*WHAT IS REQUIRED*. Find the line below with "Task: Click the Kimi K2.5 model icon". Print it and every line after it exactly, through the last line, leaving out the pictures.

*RECORD EXTRACTS*.
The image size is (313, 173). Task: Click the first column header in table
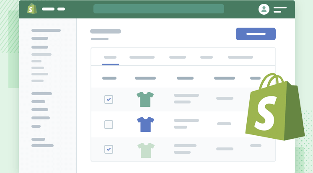tap(109, 78)
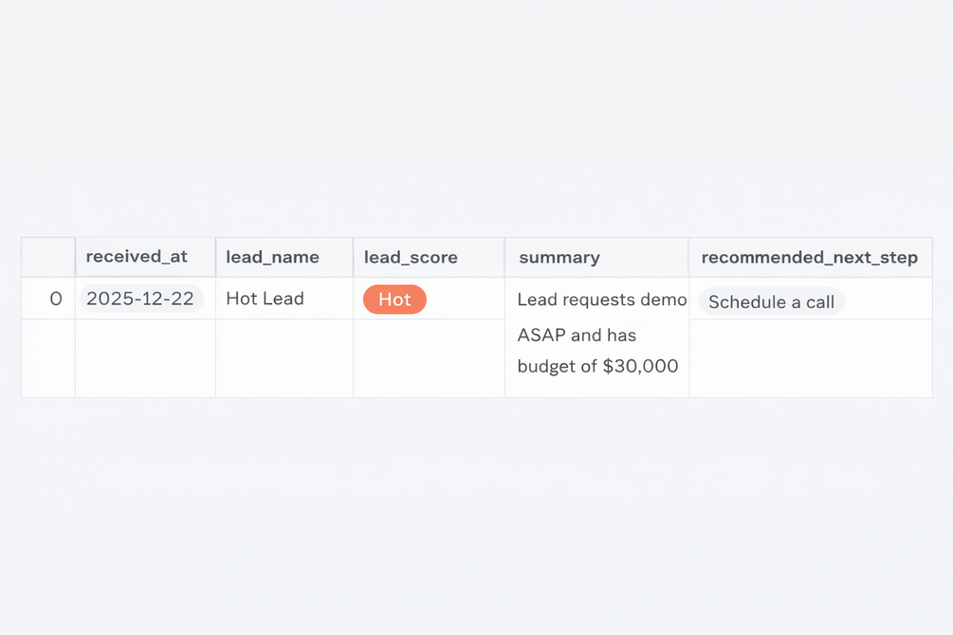Sort by the lead_name column header
The image size is (953, 635).
[x=272, y=257]
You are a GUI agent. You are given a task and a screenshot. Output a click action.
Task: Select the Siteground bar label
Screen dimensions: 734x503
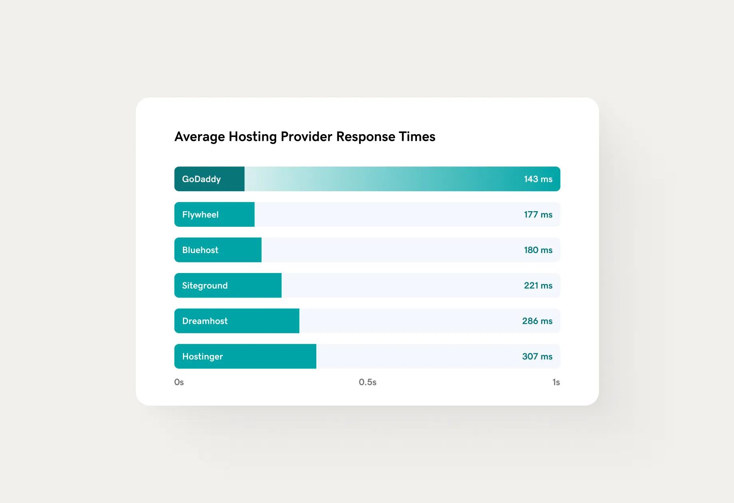(204, 286)
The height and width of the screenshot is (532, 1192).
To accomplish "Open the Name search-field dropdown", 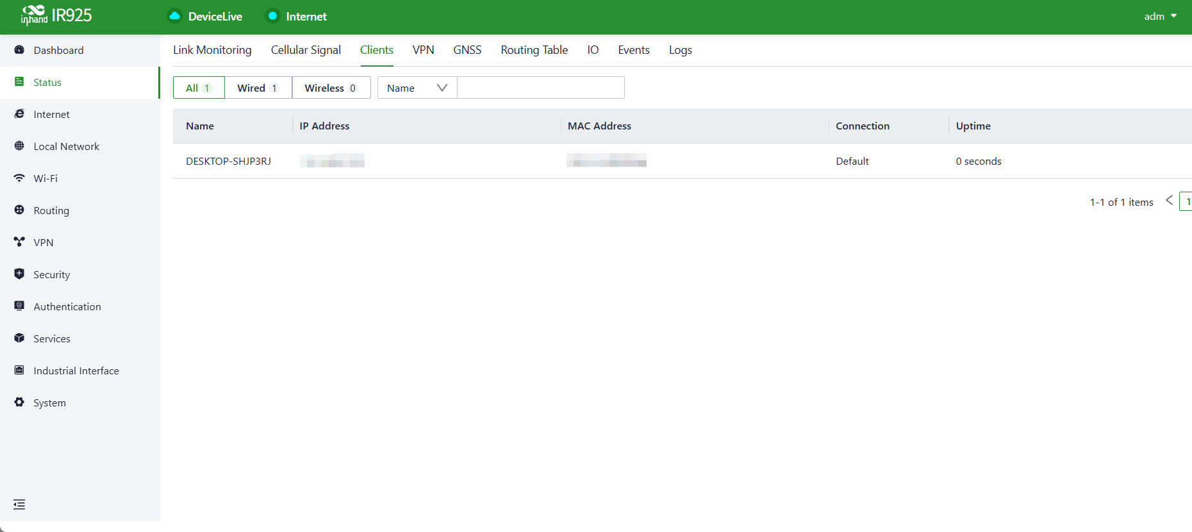I will click(x=417, y=88).
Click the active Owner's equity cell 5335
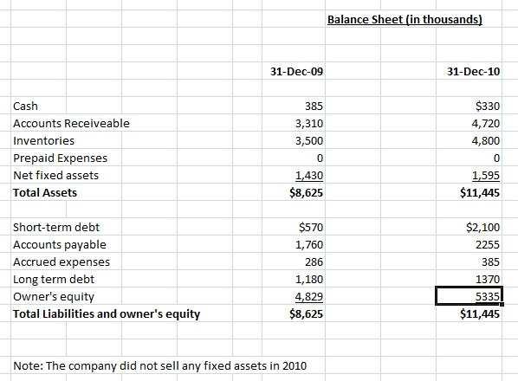 [469, 296]
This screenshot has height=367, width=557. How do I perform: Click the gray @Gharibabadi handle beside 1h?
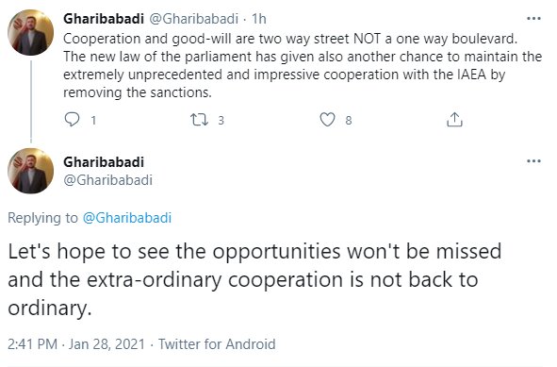click(x=193, y=19)
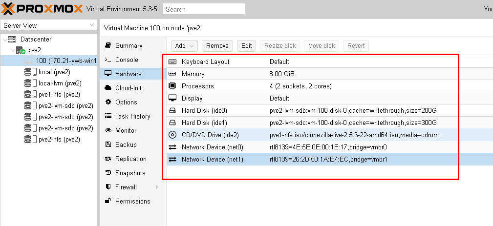Screen dimensions: 493x226
Task: Click the Cloud-Init cloud icon
Action: (108, 88)
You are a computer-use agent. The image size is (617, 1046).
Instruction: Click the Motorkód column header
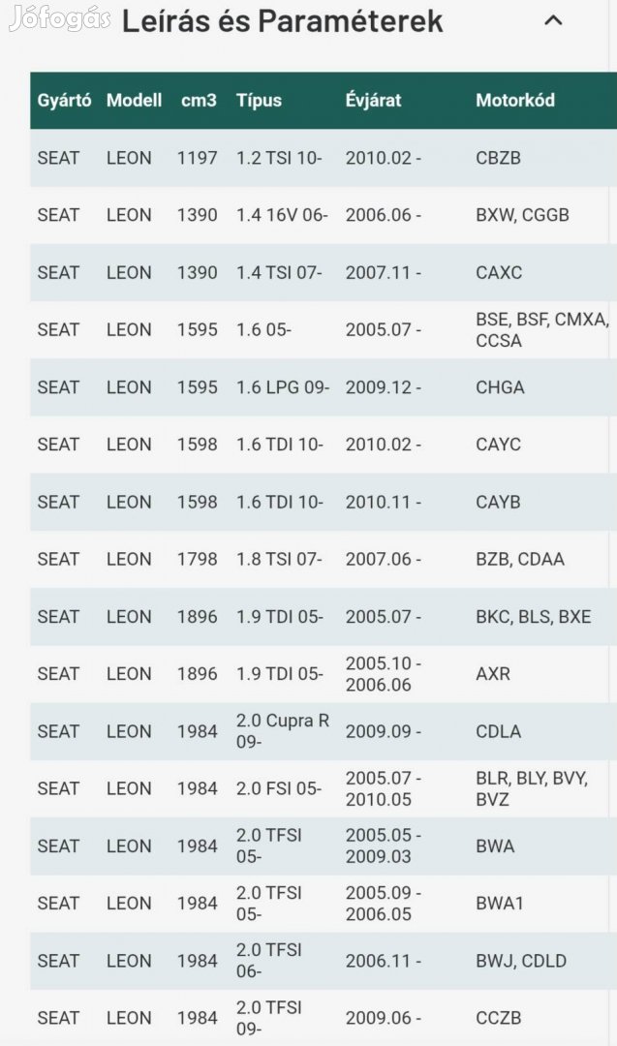tap(515, 100)
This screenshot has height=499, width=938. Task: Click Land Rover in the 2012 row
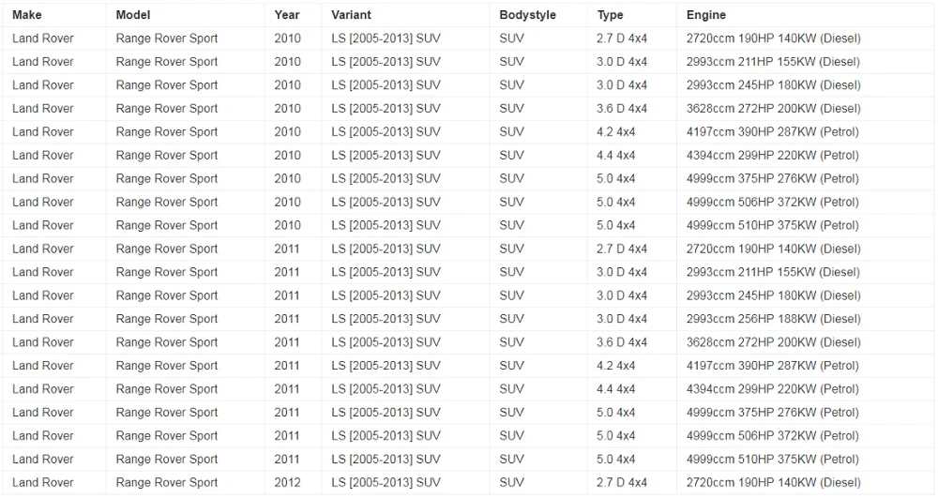(x=43, y=483)
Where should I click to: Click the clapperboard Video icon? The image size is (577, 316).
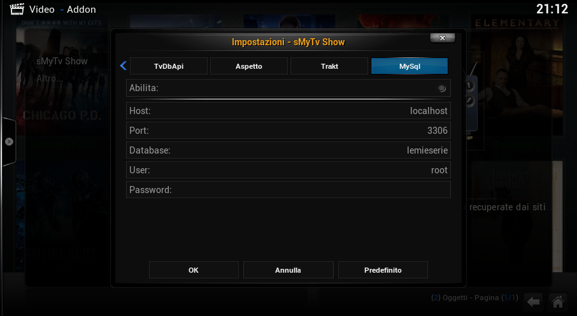(x=17, y=9)
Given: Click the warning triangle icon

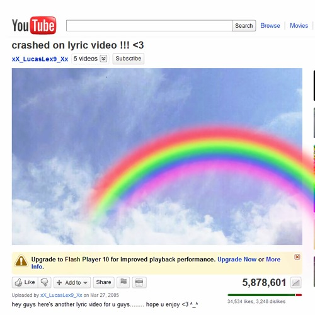Looking at the screenshot, I should pos(21,261).
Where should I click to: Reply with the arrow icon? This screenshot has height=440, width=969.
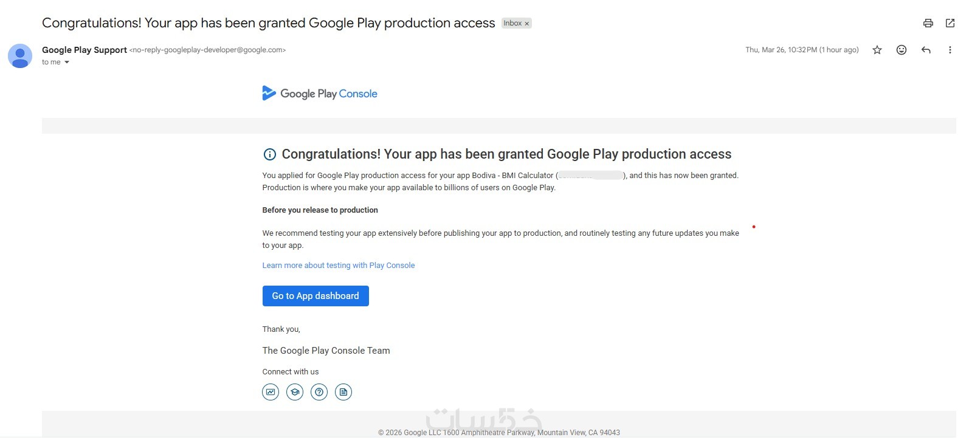coord(926,50)
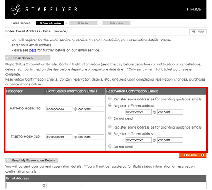Select 'Do not send' for Tabito Hoshino
Screen dimensions: 212x190
tap(111, 146)
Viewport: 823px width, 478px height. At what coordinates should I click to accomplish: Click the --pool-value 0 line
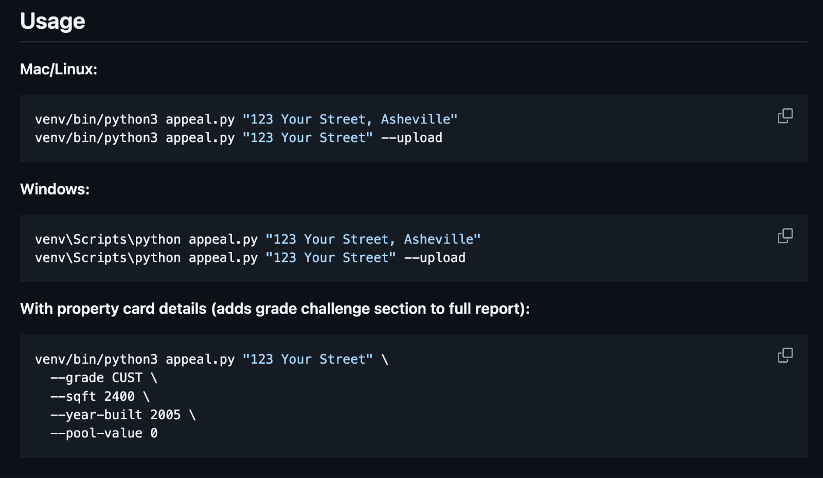coord(104,433)
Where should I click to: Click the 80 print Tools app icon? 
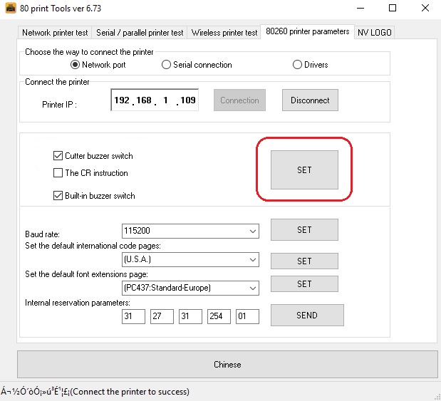click(x=10, y=9)
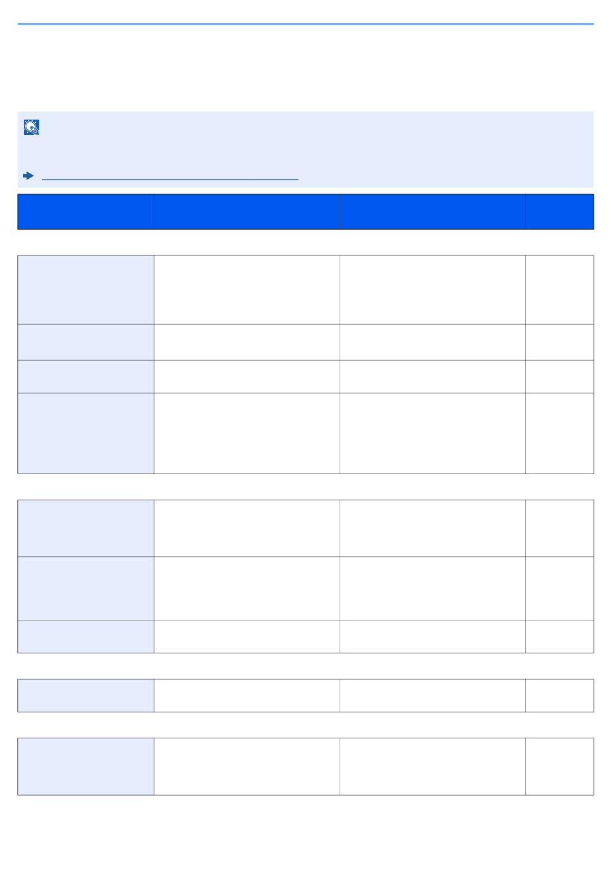Click the page-reference cell of single-row third table
The width and height of the screenshot is (611, 881).
click(560, 696)
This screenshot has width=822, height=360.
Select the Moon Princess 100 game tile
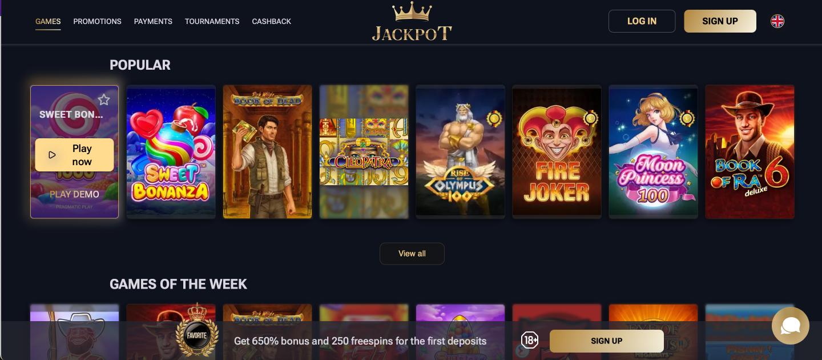point(654,151)
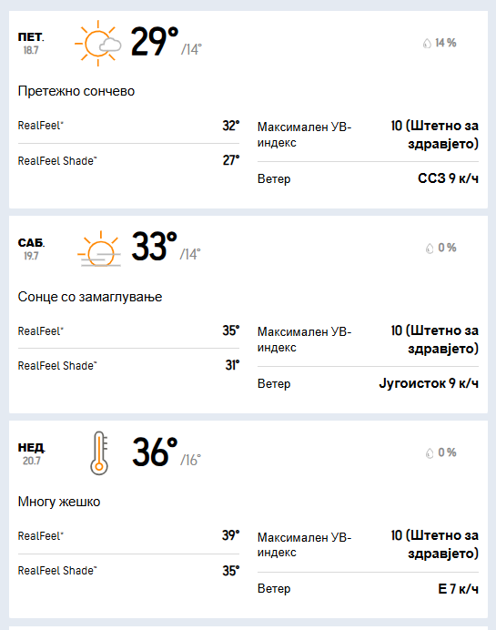Select the Сонце со замаглување description

point(90,297)
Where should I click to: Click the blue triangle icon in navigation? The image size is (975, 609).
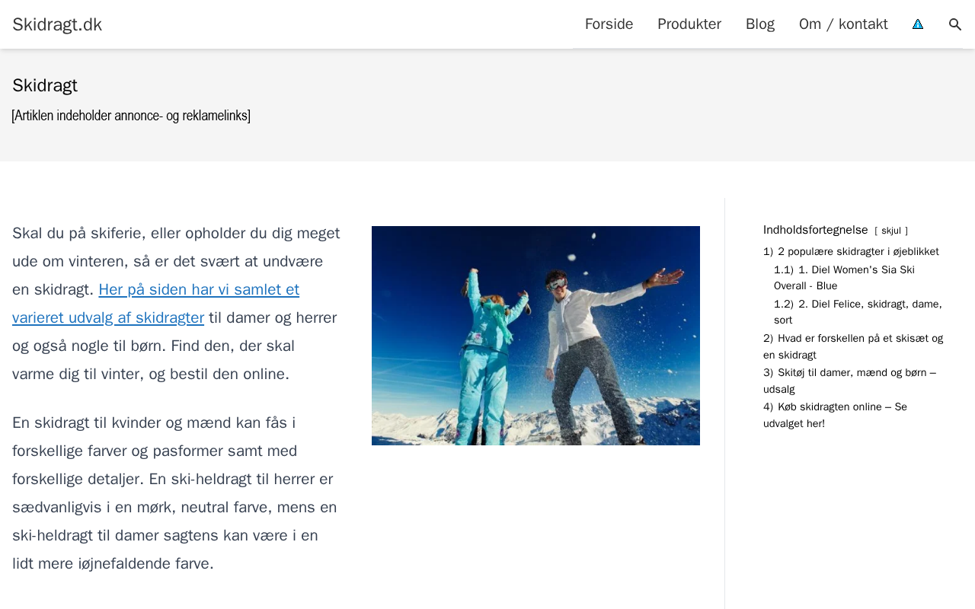coord(918,24)
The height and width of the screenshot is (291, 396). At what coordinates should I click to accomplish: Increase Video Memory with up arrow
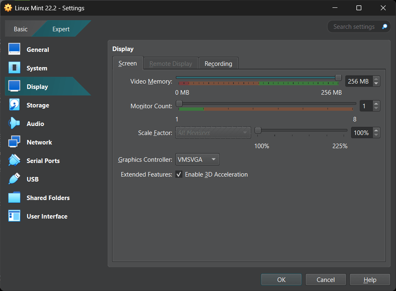[376, 79]
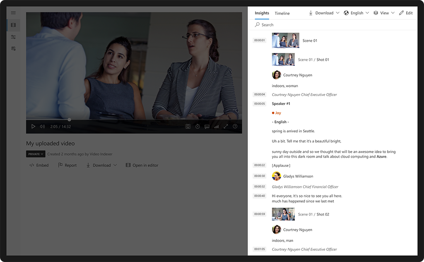Open the View menu in insights panel

(383, 13)
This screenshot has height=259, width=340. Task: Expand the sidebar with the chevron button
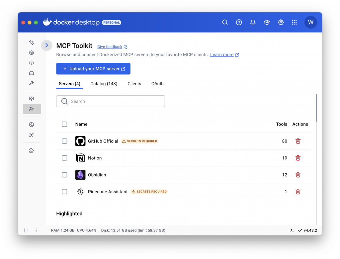click(46, 45)
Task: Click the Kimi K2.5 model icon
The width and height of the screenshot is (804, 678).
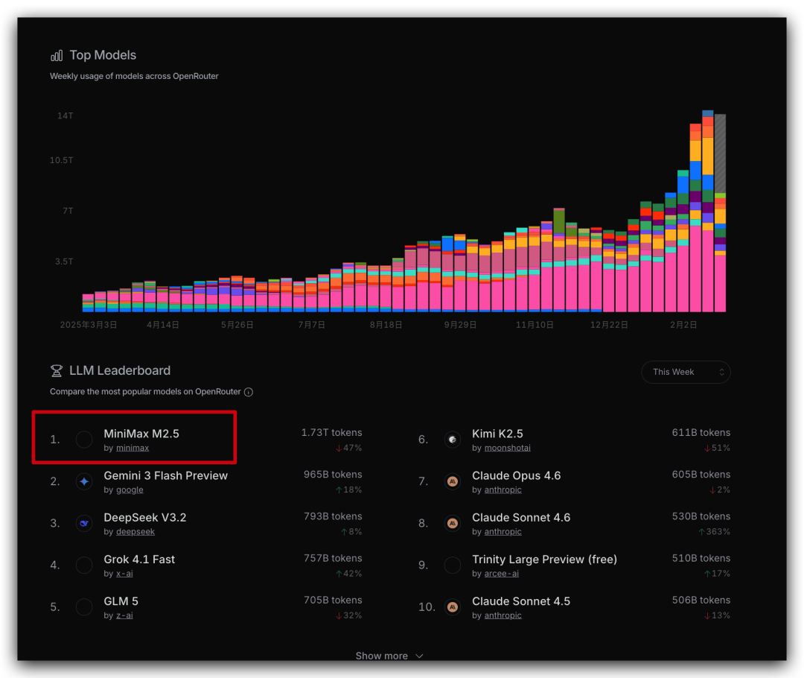Action: tap(452, 440)
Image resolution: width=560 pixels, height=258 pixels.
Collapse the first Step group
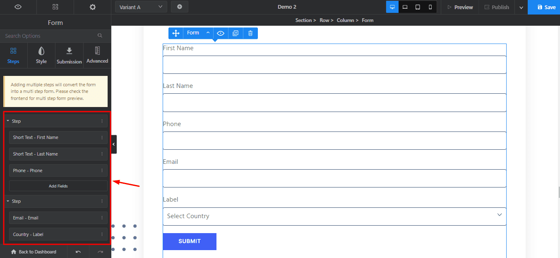[8, 121]
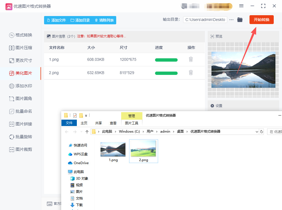Viewport: 282px width, 210px height.
Task: Open the quick access toolbar customize dropdown
Action: click(x=86, y=116)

*RESPONSE*.
Task: Click the Kimi K2.5 model icon
The width and height of the screenshot is (804, 678).
Action: tap(452, 440)
Image resolution: width=560 pixels, height=258 pixels.
Collapse the first Step group
[8, 121]
Viewport: 282px width, 210px height.
Task: Open the quick access toolbar customize dropdown
Action: click(x=86, y=116)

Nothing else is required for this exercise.